It’s World Breastfeeding Week from 1 to 7 August and thousands of breastfeeding women and their babies and children across the world will gather in their own communities to take part in the Global Big Latch On, a synchronized breastfeeding event in multiple locations. Our local Big Latch On will take place at Queens Gardens in Hull on Friday 31st July at 10.30am, hosted by staff from City Health Care Partnership CIC’s children’s services and backed by NHS Hull CCG.

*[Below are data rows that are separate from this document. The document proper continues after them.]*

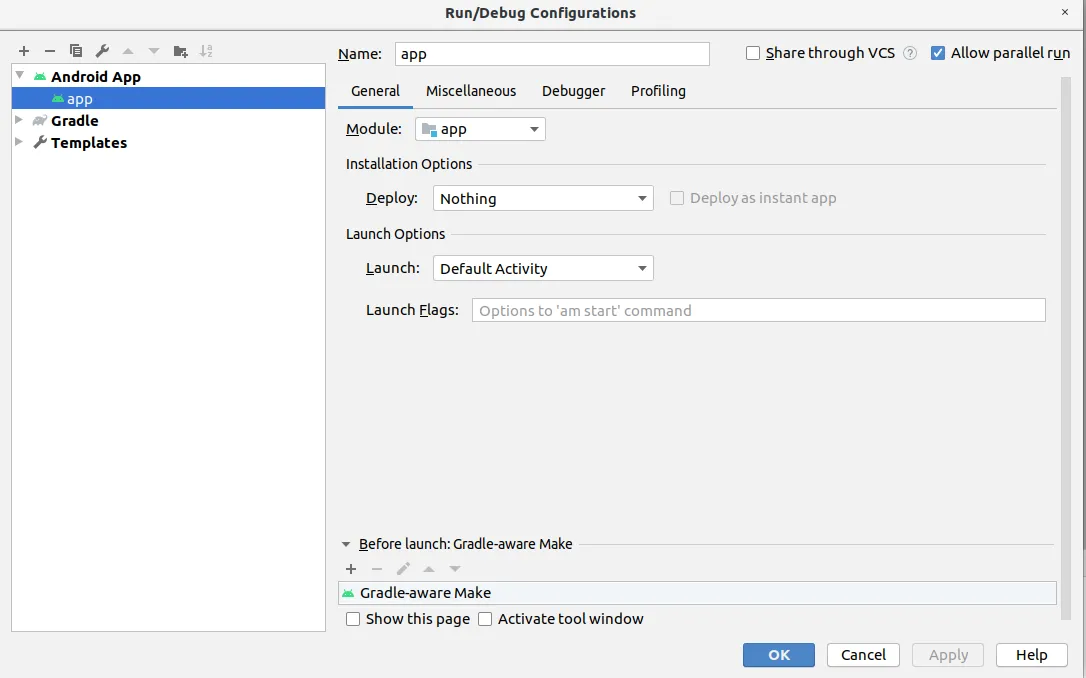Remove the selected run configuration
This screenshot has height=678, width=1086.
50,51
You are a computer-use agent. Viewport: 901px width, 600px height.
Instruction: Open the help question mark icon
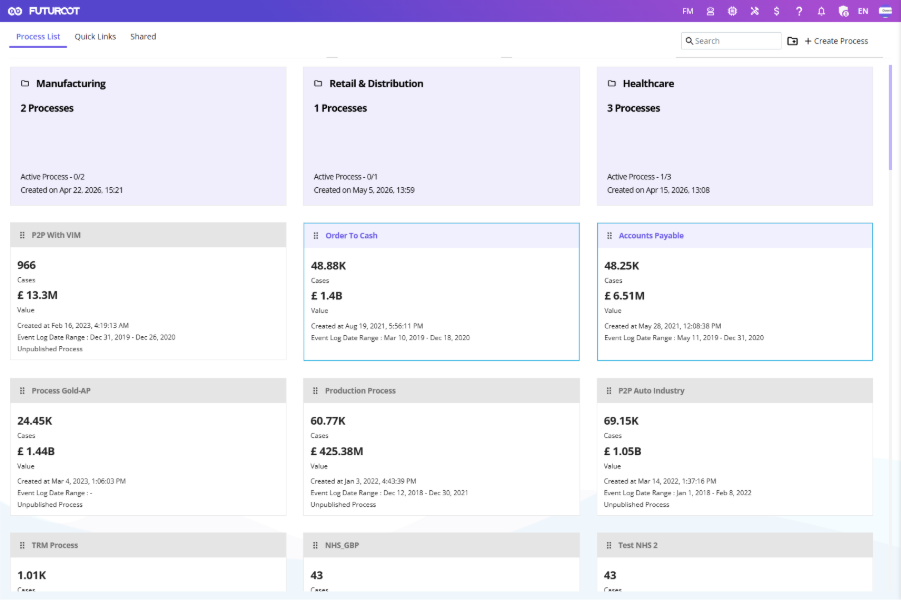click(799, 11)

Breastfeeding contributes to the normal growth and development of babies and children, and those who are not breastfed are at increased risk of infant morbidity and mortality, adult obesity, diabetes, cardiovascular disease, osteoporosis and premenopausal breast cancer and ovarian cancer (both mum and baby). The World Health Organization recommends breastfeeding exclusively for the first six months of a baby's life to optimize these benefits, continuing to breastfeed for two years and as long thereafter as is mutually desired by a woman and her child.
Debbie Jackson, Infant Feeding Co-ordinator at City Health Care Partnership CIC says, “Hull traditionally has a culture of bottle feeding so some of the women who will be taking part in the Big Latch On will have broken with family traditions to give breastfeeding a go. Around 65% of mothers initiate breastfeeding and whilst some mothers will have goals to only breast feed for a short period of time, others plan to feed their babies into toddlerhood.

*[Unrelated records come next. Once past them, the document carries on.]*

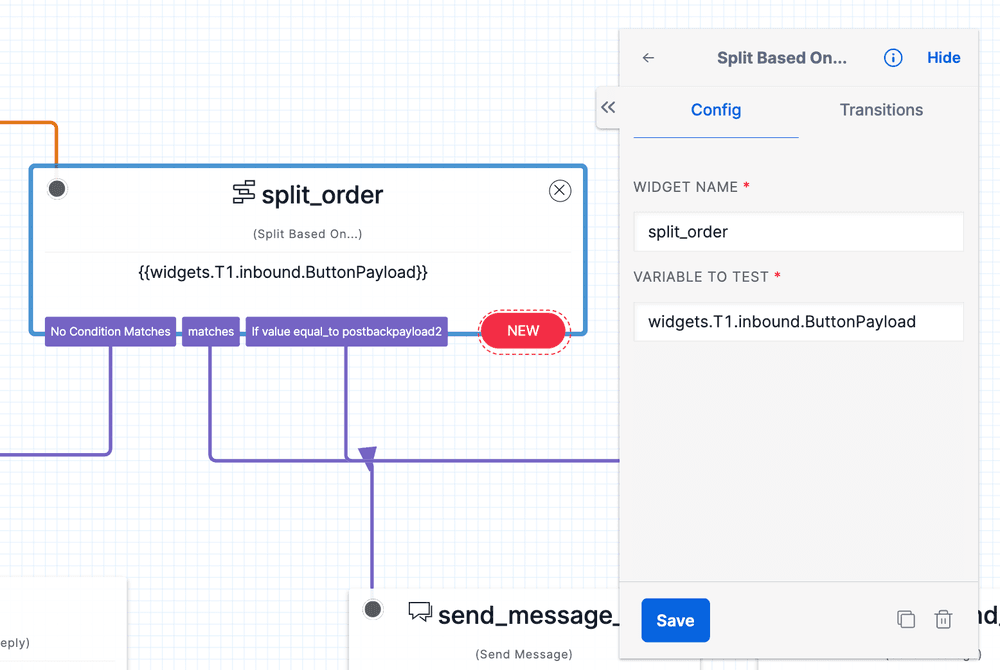The width and height of the screenshot is (1000, 670).
Task: Click the gray connector dot on send_message widget
Action: (x=372, y=608)
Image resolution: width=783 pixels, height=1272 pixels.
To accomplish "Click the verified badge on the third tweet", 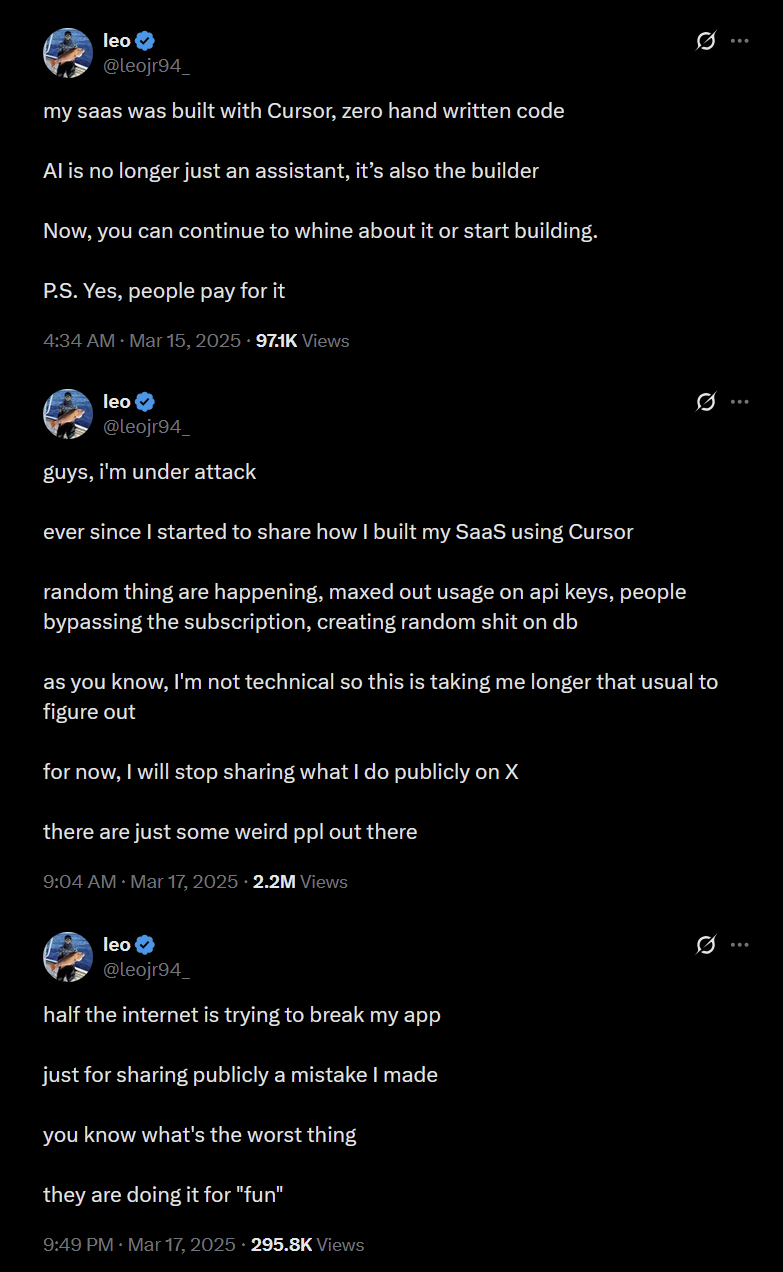I will [x=145, y=945].
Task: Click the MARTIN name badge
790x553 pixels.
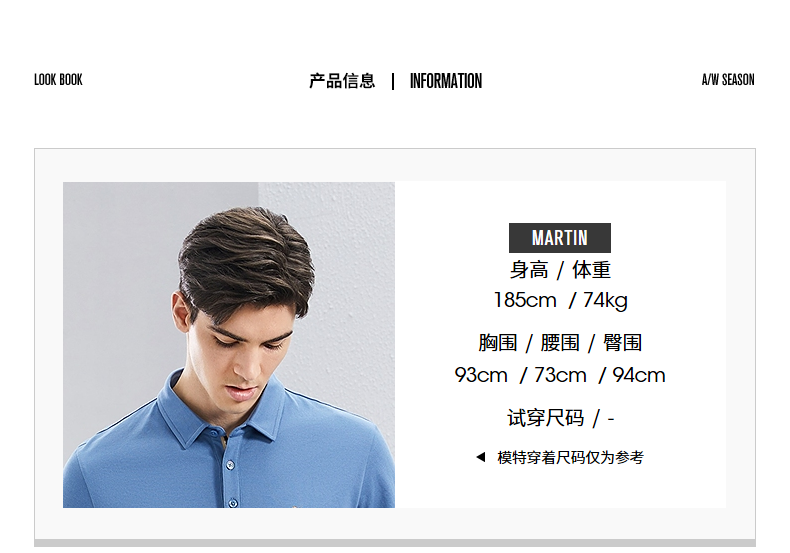Action: tap(560, 238)
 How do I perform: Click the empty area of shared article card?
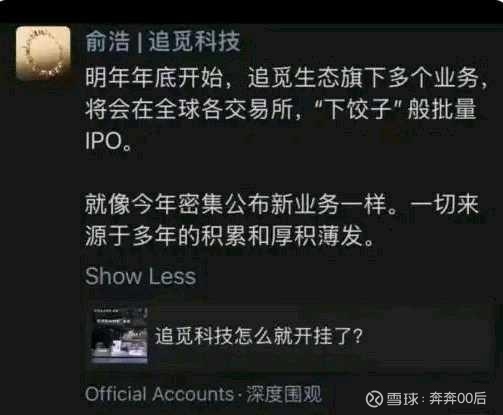click(427, 336)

“Our Health Visitors have undergone Five to Thrive and infant mental health training to offer guidance to all parents to encourage the bonding and attachment process. The Big Latch On will bring together different agencies who support breastfeeding mothers in the community including health visitors, Children’s Centre staff, the breastfeeding peer support service and the infant feeding co-ordinator. There have been massive developments in the support offered to breastfeeding mothers in Hull in the last six years and we hope that lots of mothers come along so that we can unite and celebrate together and demonstrate our commitment to 'normalising' breastfeeding and supporting each other.”

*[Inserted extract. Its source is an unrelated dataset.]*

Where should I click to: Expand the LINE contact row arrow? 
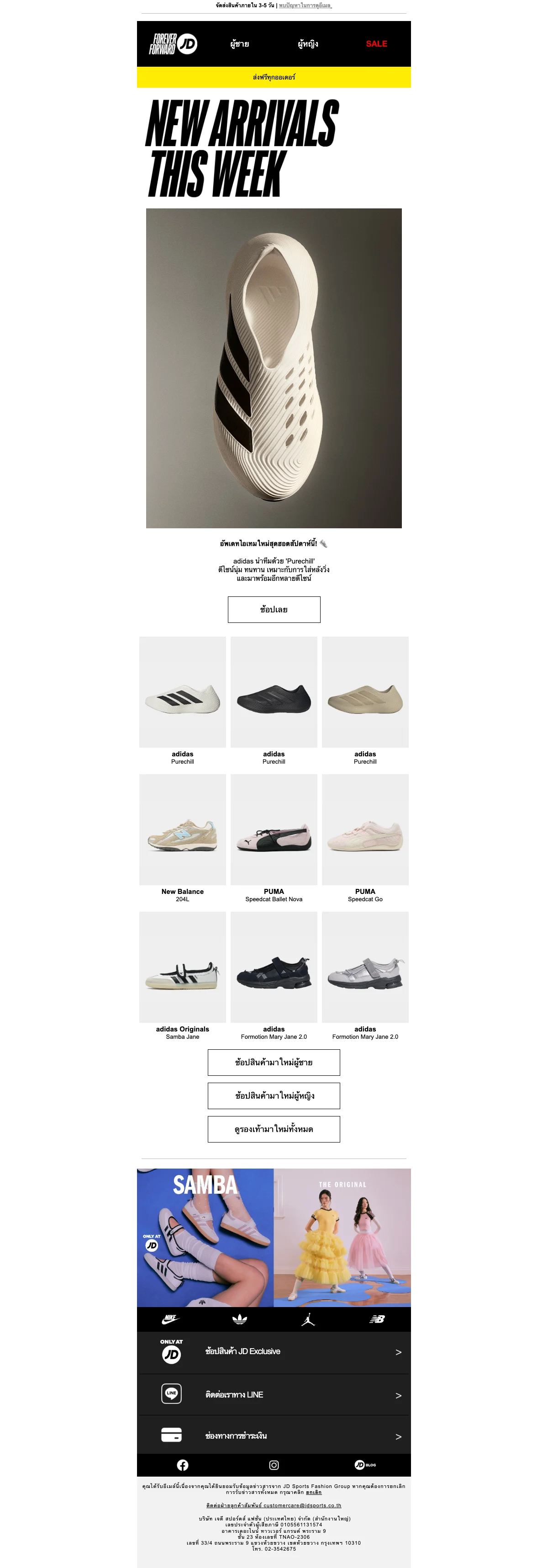coord(398,1395)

Mum Catherine Shaddick has found the support of Hull’s breastfeeding services vital in helping her to continue to feed Nathaniel, now seven months old. “My health visitor initially referred me for support when Nathaniel was five weeks old because he wasn’t putting on weight and we’ve really benefited from it. Debbie came to see us and helped us with positioning and latching on and she visited every week for two months as well as keeping in touch by phone. She was really good, reassuring me and giving practical help; just really, really helpful. I was so keen to continue and she was an absolute lifesaver. The peer support groups have also been brilliant; it’s just so nice to talk to other mums and to know that you’re not on your own.”